While making a financial strategy with your spouse fresh into the marriage can seem difficult, here are some financial tips that can make the whole task a lot easier:
- Synchronise your goals:
While, as individuals, it is perfectly fine to have your personal viewpoint in finances, after marriage, it is important to consider the ideas of your partner. If both partners decide on a few common investments and savings plans, and the purpose these funds will serve, it becomes easier to achieve these goals.
- Start with the basics:
Some of the financial planning can be as basic as sorting out which bills are to be paid by whom. Once these small things are clearly defined and are out of the way, a couple can move on to bigger plans.
- Discuss financial obligations:
Many a time, people have loans and debts to be paid of even as they get married. While this is not something one should worry about, one’s partner should always be aware of these financial obligations. One may also choose to contribute and help settle their spouse’s debt earlier to save money on penalties.
- Practice financial restraint:
Unnecessary expenditures are bad for everyone’s pockets, even more for married couples. While it feels great to spend on entertainment, maintaining a budget always helps in ensuring that the expenses are under control.
- Plan an emergency fund:
The advantage of building an emergency fund as a couple is that both partners can pitch in some amount over the long term to accumulate funds for an unforeseen situation. Such savings can help take care of sudden medical expenses or even something as joyful as a long vacation.
- Examine your health-care package:
As young, healthy couples, diseases and ailments may seem to be distant possibilities. However, that should not bring down your guard. At such times, including a critical illness benefit with one’s life insurance coverage can be useful for future and probable critical ailments. Also, if one of the partners has a health insurance plan, they can convert it to a family floater to ensure coverage for both partners.
- Examine tax* benefits:
If you and your spouse opt for a long-term savings plan or any other type of investment or savings scheme, be sure to understand the tax* benefits of these plans. The tax* benefits on the premiums as well as the sum assured of insurance plans can help you save more money even while availing the benefits of a life insurance cum savings plan.
Is insurance necessary for couples?
Life insurance plans have a Joint Life option, under which one can get life insurance cover for their spouse. While both partners can have separate insurance plans, such policies allow for joint coverage and make it easier for both of them to be protected under the same plan.
While planning for a life insurance policy, it is also essential for both partners to synchronise their financial objectives, so that having a common insurance policy can equally benefit both.
How much savings should a married couple have?
In the event of a financial disaster, a person or a couple’s accumulated funds help to determine how well they are prepared to deal with that situation. The problems caused by financial strain or tension can be conveniently met if the couple has saved enough over the years.
To understand how much one should save, consider all possible expenses that may need extra monetary aid.
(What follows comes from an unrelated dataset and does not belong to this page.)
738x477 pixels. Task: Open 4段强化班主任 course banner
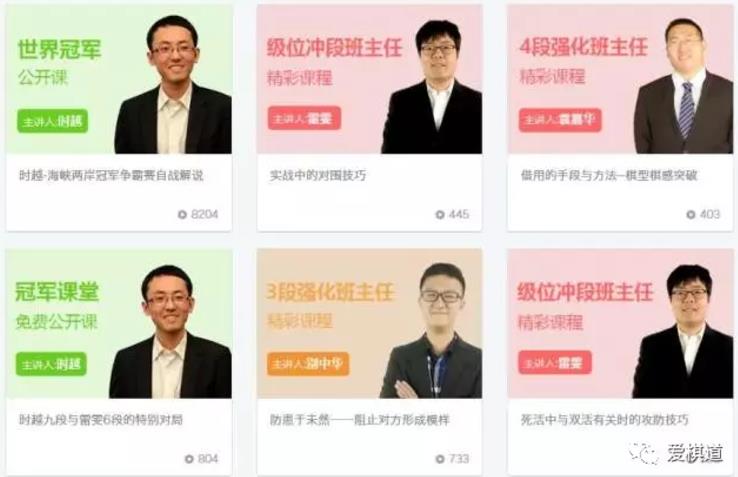620,79
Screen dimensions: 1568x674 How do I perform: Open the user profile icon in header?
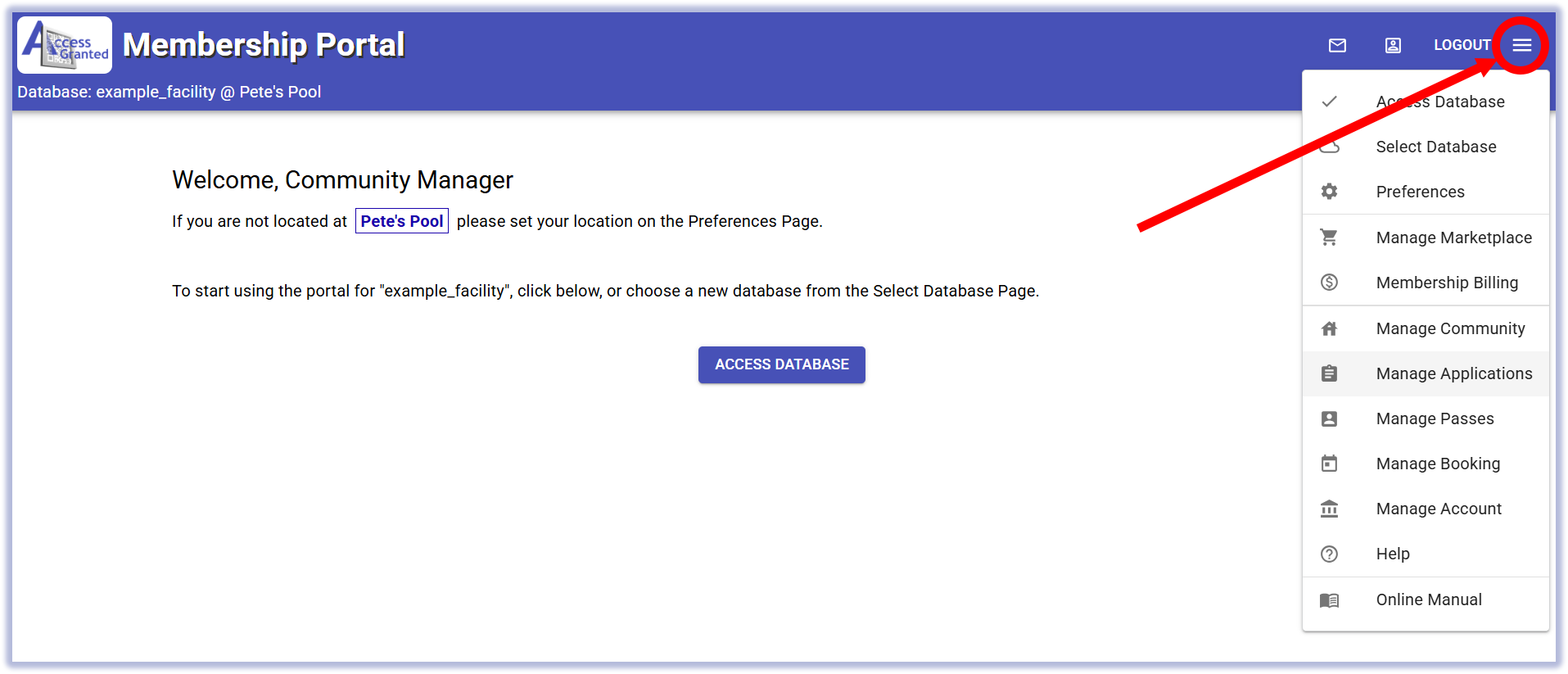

This can be anything from a sudden medical emergency or unemployment to an urgent but obligatory business trip or taking care of ailing parents.
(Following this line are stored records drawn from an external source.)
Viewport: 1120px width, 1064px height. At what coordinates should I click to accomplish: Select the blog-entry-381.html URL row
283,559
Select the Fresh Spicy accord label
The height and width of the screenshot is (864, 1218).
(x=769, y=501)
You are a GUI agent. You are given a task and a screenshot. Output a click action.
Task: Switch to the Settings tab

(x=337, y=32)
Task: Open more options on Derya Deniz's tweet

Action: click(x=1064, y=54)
On average, it is advisable to have at least six months or a year’s worth of income at hand when it comes to understanding how much savings a couple should have. Or, as a part of the financial planning, both partners should chart out a plan where they consider their expenses, needs and goals to understand the actual amount that should be saved.
Going by the above estimates, it is only through a useful savings plan that one can accommodate their goals. A savings plan like enables a guaranteed! regular income in times of need. Not only can you buy life insurance for yourself and your significant other but also build a financial fund for a later date.
Advantages of a long-term savings plan
Apart from having the obvious benefit of helping one in accumulating and saving wealth, a savings plan also offers life insurance cover and can be enriched with the help of riders# to cover critical illness or accidental death or disability.
Savings plans, by virtue of being insurance plans, also come with a host of tax* benefits. While the premium payments of the policy are eligible for tax deductions under Section 80C of the Income Tax Act, the guaranteed1 sum assured is exempted from taxes under Section 10(10D) of the Income Tax Act, 1961.
Conclusion
Marriage is a life-long phase that has its ups and downs. However, getting your financial planning under control with the help of your spouse can smoothen out a lot of wrinkles. All it takes is for the two partners to sit down and have a healthy discussion about their finances, their expectations and their roadmap to achieving these goals.